BCP for multisite multihoming

Thomas Narten narten at us.ibm.com
Tue May 22 17:14:50 CEST 2007


> 2) Obtain a single /32, and announce /34s (or /36, or /40 or  
> whatever, if they want to leave room for expansion) from each POP.

I think this is exactly what should be done.

> Probably not possible - A lot of people are filtering on the RIR's  
> allocation size. If this company is assigned a /32, there's an  
> expectation (correct or not) that it's the only thing going to be  
> announced.

So, if people filter on /32s and that forces people to go get
additional (unjustified) /32s -- just to be able to have separate
announcements -- exactly what problem has been solved, and how have we
made the Internet scale better?

>From my perspective, one of the myths that has been propagated out of
the IPv6 address architecture is that "all deaggration is bad" and
"you MUST filter everything longer than a /32".

The original IPv6 address allocation policies were written to favor
aggregation over utilization, but an important reason for that was to
ensure that if - or when - routing tables got bloated and filtering
was necessary to keep the internet intact, one could filter the longer
prefixes without breaking overall connectivity. Yes, filtering out
longer prefixes would impact multihoming and traffic engineering, but
those are optimizations designed to create better paths for certain
traffic flows. If you filter those, you can still have overall
connectivity (via the aggregate), which is far better than NO
connectivity! Thus, the RIR policies need to ensure (to the degree
possible) that larger aggregates will always be available to cover
reachability for all should it become necessary to fliter longer
prefixes in order to keep the routing system intact.

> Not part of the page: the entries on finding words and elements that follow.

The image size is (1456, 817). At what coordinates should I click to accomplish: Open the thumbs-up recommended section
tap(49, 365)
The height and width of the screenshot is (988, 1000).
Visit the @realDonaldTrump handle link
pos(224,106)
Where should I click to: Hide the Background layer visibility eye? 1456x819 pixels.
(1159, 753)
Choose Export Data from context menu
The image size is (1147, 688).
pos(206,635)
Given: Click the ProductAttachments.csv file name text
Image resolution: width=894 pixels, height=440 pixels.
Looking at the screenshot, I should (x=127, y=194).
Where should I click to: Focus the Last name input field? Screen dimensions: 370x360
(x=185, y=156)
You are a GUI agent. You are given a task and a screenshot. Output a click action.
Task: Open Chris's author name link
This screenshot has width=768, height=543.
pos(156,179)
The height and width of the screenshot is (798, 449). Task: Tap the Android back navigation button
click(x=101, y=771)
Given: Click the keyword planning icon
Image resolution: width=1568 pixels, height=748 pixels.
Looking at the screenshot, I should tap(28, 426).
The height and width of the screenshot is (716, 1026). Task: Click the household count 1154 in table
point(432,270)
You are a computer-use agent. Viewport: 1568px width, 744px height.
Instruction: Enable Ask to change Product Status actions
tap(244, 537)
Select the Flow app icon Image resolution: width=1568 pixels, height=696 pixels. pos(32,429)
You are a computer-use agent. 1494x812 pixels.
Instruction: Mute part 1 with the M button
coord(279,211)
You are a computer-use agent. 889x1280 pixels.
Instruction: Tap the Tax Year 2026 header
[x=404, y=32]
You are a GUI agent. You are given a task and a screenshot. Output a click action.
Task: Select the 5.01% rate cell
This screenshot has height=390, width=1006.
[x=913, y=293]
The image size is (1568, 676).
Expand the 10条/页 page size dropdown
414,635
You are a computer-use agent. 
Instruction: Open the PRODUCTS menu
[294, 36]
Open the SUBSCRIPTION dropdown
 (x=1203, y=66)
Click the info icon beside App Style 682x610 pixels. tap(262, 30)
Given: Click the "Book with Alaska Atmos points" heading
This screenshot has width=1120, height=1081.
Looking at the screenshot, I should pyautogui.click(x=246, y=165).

ISPs have always been able to route/accept whatever prefixes they
want. There is no (enforceable) policy that says they MUST filter
everything longer than a /32. My sense is they are doing that today
partly as a combination of:

 - older IPv6 documents (and culture) that suggested deaggration was
   very bad and had to be avoided at all costs.

 - current operators afraid to loosen filters because they fear that
   once loosened, they cannot put the Genie back in the bottle.